Why does this happen?
Suppose we start to count upwards from one to nine. When a number is selected by random, each digit has an even chance of being the first digit, but by the time we get to 20, the digit 1 has built up a significant lead of 50% and this is not caught up again until we reach 99. Then we get into the hundreds and the digit 1 builds up that lead again. Now, the chance of the upper limit of the range consisting entirely of nines1 is low indeed, hence the distribution as seen above.
Whence Came this Discovery?
It first was discovered in 1881 when an astronomer called Simon Newcomb wrote an article in the American Journal of Mathematics, noting that for an unknown reason the early pages in a book of logarithms2 were smudged. The logarithms were ordered by first digit, so the earlier digits were earlier on in the book and were smudged because they were more used and therefore the numbers beginning with lower digits were more used in mathematics and came up more often.
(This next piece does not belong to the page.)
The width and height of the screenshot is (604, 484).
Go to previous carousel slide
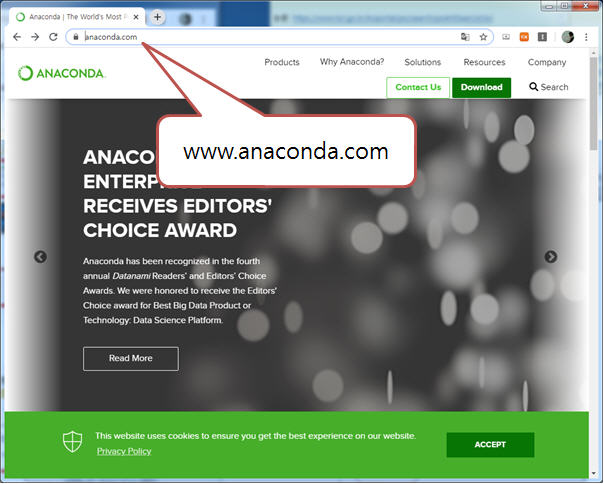pyautogui.click(x=40, y=257)
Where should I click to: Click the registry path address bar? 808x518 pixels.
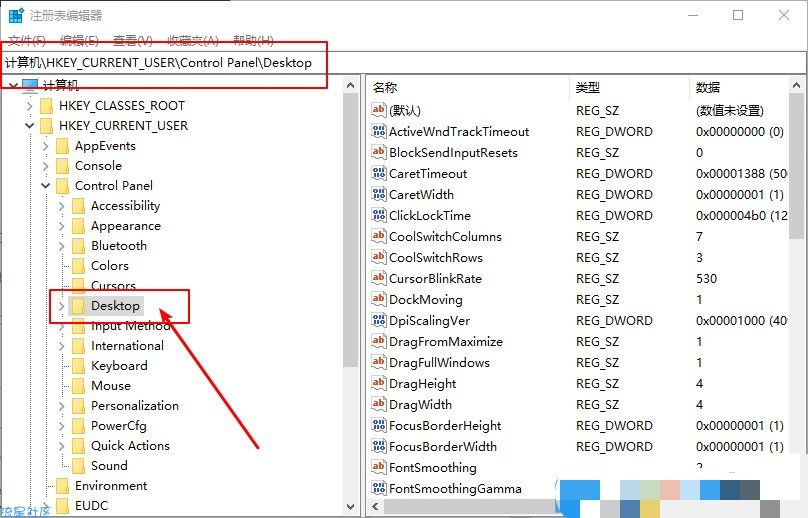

Like all good scientific discoveries this was completely ignored until he was far too dead to accept any credit for the discovery, until in 1938 a physicist named Frank Benford3 reopened the file and did a bit of statistical analysis. He found the distributions above and that they occurred in nearly every case but was at a loss to explain why. It was not until 1996 that the seemingly simple explanation above was proved mathematically by Theodore Gill of the Georgia institute of Technology.
What Use is It?
Well, if a characteristic like this distribution is evident in every large set of random numbers then if you have a set of numbers which you believe to be randomly generated but which do not fit the distribution, chances are they aren't. This can be used to detect anything from insurance fraud to sifting extra-terrestrial radio transmissions for intelligence; and if you can find a bookie who does not know of this rule you can make some money with some well-placed bets.